Week 33 - Quiche Lorraine
Since I overcame my hesitation to try a Julia Child recipe, with Week 26's Strawberries and Cream Filled Cornucopias, I decided it was time to tackle another one. This time I made Quiche Lorraine from the 1961 cookbook, "Mastering the Art of French Cooking", by Julia Child, Louisette Bertholle, and Simone Beck. I have heard of Quiche Lorraine but have never had it before. It sounded delicious and not that difficult to make, so with the B-52's song in my head, I decided to jump right in.
The first step was to make and pre-bake the shell for the quiche. The book's instructions for making the shell were quite detailed and took up four pages of instructions. I don't have a quiche pan but the recipe stated that a pan with a removable bottom could be used, so I decided to use my tart pan. The recipe called for sifted flour, butter, shortening and salt and was very easy to make. The consistency was a bit softer and more buttery than traditional pie crust.
Once the dough was made and chilled in the fridge, I rolled it out and lined the tart pan. The recipe instructed to partially bake the shell. To prevent the crust from bubbling up, I lined the shell with foil and pie weights. While the crust was cooling, I moved on to making the filling.
The filling consisted of mainly eggs and cream as well as butter, salt, pepper and nutmeg. After these were mixed together I sautéed diced ham in butter. The original recipe called for lean bacon, but stated that ham could be used as well. Since there was already so much butter and cream I thought that bacon might make the quiche too greasy.
To assemble, I lined the bottom of the crust with the ham and then poured the egg mixture on top and dotted it with butter. At first everything appeared to be okay, but there was apparently a crack in the crust, so the filling started to leak out. I quickly covered the outside of the tart pan with aluminum foil to try and stop the leak as much as possible. Then the entire thing went into the oven.

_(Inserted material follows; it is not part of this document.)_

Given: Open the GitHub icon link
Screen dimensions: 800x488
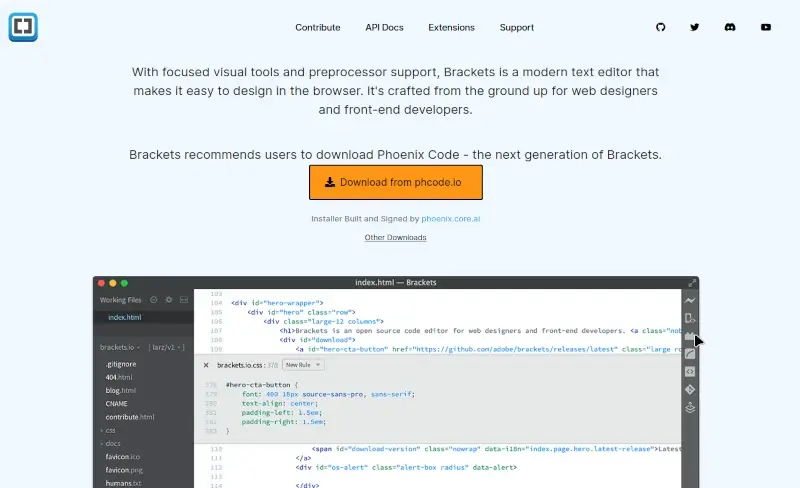Looking at the screenshot, I should 660,28.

Once it came out of the oven, I served it right away. A fair amount of the filling had leaked out the slices were not as thick as they should have been. Next time I wouldn't use the tart pan but will use a pie pan instead, so this shouldn't happen again.
The quiche was delicious and creamy. I didn't cook the shell long enough, so it was a bit more gummy than I would have liked. Overall we were very happy with it and I plan to try making this again, but with different fillings.
When we had leftovers the next day, I preheated a pizza stone in a 500 degree oven and put the slices on that. After cooking it for a few minutes the crust crisped up very nicely and the previous gumminess was completely gone. The crust was now buttery and delicious and tasted almost like shortbread. I would recommend this method for reheating a quiche in general and especially if the shell is undercooked.
Cookbook: "Mastering the Art of French Cooking", by Julia Child, Louisette Bertholle, and Simone Beck, published in 1961
Recipe: Quiche Lorraine
Alterations: I used ham instead of bacon
Results: Delicious, but a bunch of filling leaked out so the slices weren't as thick as they should have been.